■ **Directions**
The required output is the whole listing below, unchanged.

****************************************

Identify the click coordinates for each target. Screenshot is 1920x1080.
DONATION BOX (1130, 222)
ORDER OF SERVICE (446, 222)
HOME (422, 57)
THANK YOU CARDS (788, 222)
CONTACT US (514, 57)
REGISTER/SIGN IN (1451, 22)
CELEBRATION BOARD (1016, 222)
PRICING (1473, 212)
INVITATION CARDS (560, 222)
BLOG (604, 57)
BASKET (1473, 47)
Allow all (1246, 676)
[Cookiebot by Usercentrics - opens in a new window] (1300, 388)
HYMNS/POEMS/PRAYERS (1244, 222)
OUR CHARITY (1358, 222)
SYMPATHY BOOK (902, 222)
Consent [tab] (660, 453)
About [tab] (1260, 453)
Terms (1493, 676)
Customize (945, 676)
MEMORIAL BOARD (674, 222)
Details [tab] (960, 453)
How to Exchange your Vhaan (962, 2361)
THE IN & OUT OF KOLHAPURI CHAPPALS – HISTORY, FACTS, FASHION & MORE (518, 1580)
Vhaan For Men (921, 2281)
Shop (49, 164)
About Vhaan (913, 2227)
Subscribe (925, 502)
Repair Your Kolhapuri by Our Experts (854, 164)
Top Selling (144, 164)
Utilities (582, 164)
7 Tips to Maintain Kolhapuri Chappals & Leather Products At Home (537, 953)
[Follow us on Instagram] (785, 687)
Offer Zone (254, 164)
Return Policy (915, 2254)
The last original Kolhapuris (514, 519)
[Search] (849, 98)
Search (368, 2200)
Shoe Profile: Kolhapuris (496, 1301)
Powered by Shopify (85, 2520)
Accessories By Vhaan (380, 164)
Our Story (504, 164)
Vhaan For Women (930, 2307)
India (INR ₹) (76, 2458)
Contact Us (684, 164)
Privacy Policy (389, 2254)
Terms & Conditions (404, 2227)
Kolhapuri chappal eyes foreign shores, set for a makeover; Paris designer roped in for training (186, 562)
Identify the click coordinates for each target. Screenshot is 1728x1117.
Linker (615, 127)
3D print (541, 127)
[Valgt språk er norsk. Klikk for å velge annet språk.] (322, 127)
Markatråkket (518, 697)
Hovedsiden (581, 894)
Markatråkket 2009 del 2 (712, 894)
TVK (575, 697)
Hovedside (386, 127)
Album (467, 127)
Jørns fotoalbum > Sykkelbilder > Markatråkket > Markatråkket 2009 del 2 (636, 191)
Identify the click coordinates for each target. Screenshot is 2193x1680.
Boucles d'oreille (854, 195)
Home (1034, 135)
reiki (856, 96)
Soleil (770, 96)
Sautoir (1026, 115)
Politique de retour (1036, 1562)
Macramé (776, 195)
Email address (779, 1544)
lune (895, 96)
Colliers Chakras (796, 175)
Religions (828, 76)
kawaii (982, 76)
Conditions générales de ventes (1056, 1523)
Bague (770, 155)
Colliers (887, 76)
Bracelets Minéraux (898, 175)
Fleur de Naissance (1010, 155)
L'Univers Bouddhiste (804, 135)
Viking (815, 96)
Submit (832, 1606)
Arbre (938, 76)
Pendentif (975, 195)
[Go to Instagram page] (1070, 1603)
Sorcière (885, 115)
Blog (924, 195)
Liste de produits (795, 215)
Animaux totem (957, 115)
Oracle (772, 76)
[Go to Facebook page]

****************************************

■ **Response to this exercise**
Identify the click coordinates for each target. Screenshot is 1920x1080.
DONATION BOX (1130, 222)
ORDER OF SERVICE (446, 222)
HOME (422, 57)
THANK YOU CARDS (788, 222)
CONTACT US (514, 57)
REGISTER/SIGN IN (1451, 22)
CELEBRATION BOARD (1016, 222)
PRICING (1473, 212)
INVITATION CARDS (560, 222)
BLOG (604, 57)
BASKET (1473, 47)
Allow all (1246, 676)
[Cookiebot by Usercentrics - opens in a new window] (1300, 388)
HYMNS/POEMS/PRAYERS (1244, 222)
OUR CHARITY (1358, 222)
SYMPATHY BOOK (902, 222)
Consent [tab] (660, 453)
About [tab] (1260, 453)
Terms (1493, 676)
Customize (945, 676)
MEMORIAL BOARD (674, 222)
Details [tab] (960, 453)
How to Exchange your Vhaan (962, 2361)
THE IN & OUT OF KOLHAPURI CHAPPALS – HISTORY, FACTS, FASHION & MORE (518, 1580)
Vhaan For Men (921, 2281)
Shop (49, 164)
About Vhaan (913, 2227)
Subscribe (925, 502)
Repair Your Kolhapuri by Our Experts (854, 164)
Top Selling (144, 164)
Utilities (582, 164)
7 Tips to Maintain Kolhapuri Chappals & Leather Products At Home (537, 953)
[Follow us on Instagram] (785, 687)
Offer Zone (254, 164)
Return Policy (915, 2254)
The last original Kolhapuris (514, 519)
[Search] (849, 98)
Search (368, 2200)
Shoe Profile: Kolhapuris (496, 1301)
Powered by Shopify (85, 2520)
Accessories By Vhaan (380, 164)
Our Story (504, 164)
Vhaan For Women (930, 2307)
India (INR ₹) (76, 2458)
Contact Us (684, 164)
Privacy Policy (389, 2254)
Terms & Conditions (404, 2227)
Kolhapuri chappal eyes foreign shores, set for a makeover; Paris designer roped in for training (186, 562)
Identify the click coordinates for each target. Screenshot is 1728x1117.
Linker (615, 127)
3D print (541, 127)
[Valgt språk er norsk. Klikk for å velge annet språk.] (322, 127)
Markatråkket (518, 697)
Hovedsiden (581, 894)
Markatråkket 2009 del 2 (712, 894)
TVK (575, 697)
Hovedside (386, 127)
Album (467, 127)
Jørns fotoalbum > Sykkelbilder > Markatråkket > Markatråkket 2009 del 2 (636, 191)
Identify the click coordinates for each target. Screenshot is 2193x1680.
Boucles d'oreille (854, 195)
Home (1034, 135)
reiki (856, 96)
Soleil (770, 96)
Sautoir (1026, 115)
Politique de retour (1036, 1562)
Macramé (776, 195)
Email address (779, 1544)
lune (895, 96)
Colliers Chakras (796, 175)
Religions (828, 76)
kawaii (982, 76)
Conditions générales de ventes (1056, 1523)
Bague (770, 155)
Colliers (887, 76)
Bracelets Minéraux (898, 175)
Fleur de Naissance (1010, 155)
L'Univers Bouddhiste (804, 135)
Viking (815, 96)
Submit (832, 1606)
Arbre (938, 76)
Pendentif (975, 195)
[Go to Instagram page] (1070, 1603)
Sorcière (885, 115)
Blog (924, 195)
Liste de produits (795, 215)
Animaux totem (957, 115)
Oracle (772, 76)
[Go to Facebook page]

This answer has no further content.